Plaintiff need not plead every detail of the transaction in order to state a claim. Her allegation that Defendants verified incorrect information to Equifax necessarily implies that Defendants were contacted by Equifax about the dispute. Defendants also argue that Plaintiff cannot show that they failed to reasonably respond to a notice of dispute, but Plaintiff's complaint does not make such an allegation. Rather, Plaintiff alleges that she notified Equifax that she disputed information reported by Defendants and, in response, Defendants verified incorrect information. These allegations are sufficient to state a claim under 15 U.S.C. § 1681s-2(b).
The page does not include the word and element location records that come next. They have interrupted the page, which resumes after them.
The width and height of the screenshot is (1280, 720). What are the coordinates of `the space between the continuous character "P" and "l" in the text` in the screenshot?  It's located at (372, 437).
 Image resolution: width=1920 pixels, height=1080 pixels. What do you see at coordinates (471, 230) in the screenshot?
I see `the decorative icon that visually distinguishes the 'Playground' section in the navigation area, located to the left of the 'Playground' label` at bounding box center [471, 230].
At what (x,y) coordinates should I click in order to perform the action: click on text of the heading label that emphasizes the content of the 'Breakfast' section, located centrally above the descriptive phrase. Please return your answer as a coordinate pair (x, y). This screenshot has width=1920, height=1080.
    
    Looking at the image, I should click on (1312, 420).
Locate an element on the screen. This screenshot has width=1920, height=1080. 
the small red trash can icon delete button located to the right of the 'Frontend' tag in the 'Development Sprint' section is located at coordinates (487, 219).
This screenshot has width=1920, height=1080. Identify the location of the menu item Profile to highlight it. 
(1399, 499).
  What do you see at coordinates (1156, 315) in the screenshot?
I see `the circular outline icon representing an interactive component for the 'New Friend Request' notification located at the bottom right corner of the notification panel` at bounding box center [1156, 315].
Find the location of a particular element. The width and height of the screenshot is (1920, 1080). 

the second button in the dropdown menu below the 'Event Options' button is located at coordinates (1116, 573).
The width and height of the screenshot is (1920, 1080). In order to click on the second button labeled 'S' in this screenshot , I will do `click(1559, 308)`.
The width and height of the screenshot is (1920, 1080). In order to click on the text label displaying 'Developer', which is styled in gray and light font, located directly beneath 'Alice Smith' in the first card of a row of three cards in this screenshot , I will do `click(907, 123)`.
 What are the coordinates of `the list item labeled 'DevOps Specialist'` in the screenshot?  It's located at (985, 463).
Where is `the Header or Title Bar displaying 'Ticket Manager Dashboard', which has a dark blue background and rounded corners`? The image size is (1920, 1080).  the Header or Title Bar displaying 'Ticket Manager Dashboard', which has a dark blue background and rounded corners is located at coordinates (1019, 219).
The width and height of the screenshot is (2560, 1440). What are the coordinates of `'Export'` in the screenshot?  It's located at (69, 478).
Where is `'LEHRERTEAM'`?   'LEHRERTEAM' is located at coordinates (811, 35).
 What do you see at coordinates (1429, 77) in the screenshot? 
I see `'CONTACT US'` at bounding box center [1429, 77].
Defendants also argue that "Plaintiff's claims for statutory and punitive damages are unavailable" because she "has not alleged that [Defendants] intentionally violated a duty to conduct a reasonable investigation." Doc. 71 at 8 (emphasis original). The Court disagrees. Plaintiff has alleged that Defendants willfully verified incorrect information in violation of § 1681s-2(b). Punitive and statutory damages are available for willful failure to comply with requirements imposed by the FCRA. 15 U.S.C. § 1681n.

IT IS ORDERED that Defendants' motion to dismiss (Doc. 71) is denied.